The Brazilian Ministry of Justice has fined six food companies millions for violating labeling laws for foods containing genetically modified organisms, or GMOs. Above, a member of the Landless Workers Movement burns genetically engineered soy seeds during a demonstration in Curitiba, Brazil, in 2006. Orlando Kissner/AFP/Getty Images

Brazil's Ministry of Justice has fined six global food giants, including Nestlé and PepsiCo, for failing to disclose that their products contained genetically modified organisms, or GMOs, TeleSUR reported Thursday. The fines come during economically and politically turbulent times for Brazil, where embattled President Dilma Rousseff faces impeachment over alleged fiscal irresponsibility and the ongoing recession is projected to become the deepest in more than a century.

The companies that were fined include Nestlé, PepsiCo and Mexican bakery Bimbo, TeleSUR reported. The individual fines ranged from $277,400 to more than $1 million, for a total of roughly $3 million.

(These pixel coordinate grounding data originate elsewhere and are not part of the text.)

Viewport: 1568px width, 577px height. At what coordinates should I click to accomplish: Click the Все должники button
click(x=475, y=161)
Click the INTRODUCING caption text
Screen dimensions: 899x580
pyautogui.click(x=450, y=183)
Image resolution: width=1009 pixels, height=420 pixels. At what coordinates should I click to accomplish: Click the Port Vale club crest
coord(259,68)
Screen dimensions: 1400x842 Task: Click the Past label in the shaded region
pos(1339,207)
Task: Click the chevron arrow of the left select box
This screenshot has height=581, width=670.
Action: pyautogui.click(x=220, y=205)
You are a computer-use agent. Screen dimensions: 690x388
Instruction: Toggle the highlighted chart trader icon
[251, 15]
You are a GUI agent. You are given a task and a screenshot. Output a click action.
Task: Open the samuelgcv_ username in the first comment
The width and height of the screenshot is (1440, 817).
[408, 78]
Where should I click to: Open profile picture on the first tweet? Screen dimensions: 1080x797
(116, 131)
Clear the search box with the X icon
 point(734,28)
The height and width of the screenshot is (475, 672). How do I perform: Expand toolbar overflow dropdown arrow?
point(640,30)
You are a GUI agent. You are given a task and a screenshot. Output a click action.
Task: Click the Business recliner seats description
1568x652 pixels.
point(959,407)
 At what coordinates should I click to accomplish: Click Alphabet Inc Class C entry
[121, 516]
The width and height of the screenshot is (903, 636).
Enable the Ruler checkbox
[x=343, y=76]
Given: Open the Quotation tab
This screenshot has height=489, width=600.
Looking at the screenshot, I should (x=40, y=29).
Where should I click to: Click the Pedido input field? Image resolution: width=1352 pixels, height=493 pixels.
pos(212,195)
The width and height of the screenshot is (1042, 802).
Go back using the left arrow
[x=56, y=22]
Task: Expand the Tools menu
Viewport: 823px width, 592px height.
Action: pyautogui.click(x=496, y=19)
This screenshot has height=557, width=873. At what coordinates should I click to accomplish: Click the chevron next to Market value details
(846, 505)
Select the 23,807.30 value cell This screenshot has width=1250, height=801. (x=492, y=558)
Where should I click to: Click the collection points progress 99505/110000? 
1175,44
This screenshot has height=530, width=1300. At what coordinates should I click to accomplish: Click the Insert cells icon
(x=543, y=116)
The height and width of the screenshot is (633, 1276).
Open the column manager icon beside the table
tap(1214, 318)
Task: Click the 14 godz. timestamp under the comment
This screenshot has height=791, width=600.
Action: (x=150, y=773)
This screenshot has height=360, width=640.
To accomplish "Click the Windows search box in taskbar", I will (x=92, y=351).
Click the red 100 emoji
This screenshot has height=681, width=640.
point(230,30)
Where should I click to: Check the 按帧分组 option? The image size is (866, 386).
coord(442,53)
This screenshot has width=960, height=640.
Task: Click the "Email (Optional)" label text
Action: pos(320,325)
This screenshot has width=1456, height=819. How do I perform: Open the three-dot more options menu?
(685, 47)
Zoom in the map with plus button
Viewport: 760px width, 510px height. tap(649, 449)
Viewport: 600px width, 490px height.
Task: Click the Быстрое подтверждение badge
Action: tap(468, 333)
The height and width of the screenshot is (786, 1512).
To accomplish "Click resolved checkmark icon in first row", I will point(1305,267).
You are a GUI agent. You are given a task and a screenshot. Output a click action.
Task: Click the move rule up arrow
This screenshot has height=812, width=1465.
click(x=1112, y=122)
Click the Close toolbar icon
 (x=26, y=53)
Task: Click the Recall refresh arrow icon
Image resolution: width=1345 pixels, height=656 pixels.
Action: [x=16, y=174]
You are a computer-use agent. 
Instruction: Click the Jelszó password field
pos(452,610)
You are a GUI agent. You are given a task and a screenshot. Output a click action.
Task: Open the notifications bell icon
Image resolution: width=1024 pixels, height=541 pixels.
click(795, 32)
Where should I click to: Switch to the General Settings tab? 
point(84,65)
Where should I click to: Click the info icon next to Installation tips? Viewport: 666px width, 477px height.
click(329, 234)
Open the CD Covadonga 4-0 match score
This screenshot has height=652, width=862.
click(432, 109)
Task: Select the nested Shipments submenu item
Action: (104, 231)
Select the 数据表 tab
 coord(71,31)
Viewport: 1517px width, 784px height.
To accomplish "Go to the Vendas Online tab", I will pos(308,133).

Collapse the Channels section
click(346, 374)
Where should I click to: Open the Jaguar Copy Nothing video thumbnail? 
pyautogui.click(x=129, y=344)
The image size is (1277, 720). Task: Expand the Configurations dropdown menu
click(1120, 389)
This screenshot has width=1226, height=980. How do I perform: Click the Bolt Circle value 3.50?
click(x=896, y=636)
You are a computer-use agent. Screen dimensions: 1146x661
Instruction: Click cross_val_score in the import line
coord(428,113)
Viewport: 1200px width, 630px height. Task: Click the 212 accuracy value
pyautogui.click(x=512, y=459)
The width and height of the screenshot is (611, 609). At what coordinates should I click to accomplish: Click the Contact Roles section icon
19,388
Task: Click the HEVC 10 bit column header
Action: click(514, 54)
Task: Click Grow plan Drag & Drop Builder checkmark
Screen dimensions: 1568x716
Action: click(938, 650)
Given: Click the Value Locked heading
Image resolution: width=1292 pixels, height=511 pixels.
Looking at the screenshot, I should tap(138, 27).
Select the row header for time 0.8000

The fines came as a result of an inspection in 2010 by Brazil's Consumer Protection Agency which found that products from cake mix to snacks contained GMOs. Under Brazilian law, foods and ingredients must be labeled with the "transgenic" symbol if they contain genetically modified organisms.

By failing to label their products properly, those companies had violated Brazilians' consumer rights, the agency said. The companies have 10 days to file a defense, according to the Ministry of Justice.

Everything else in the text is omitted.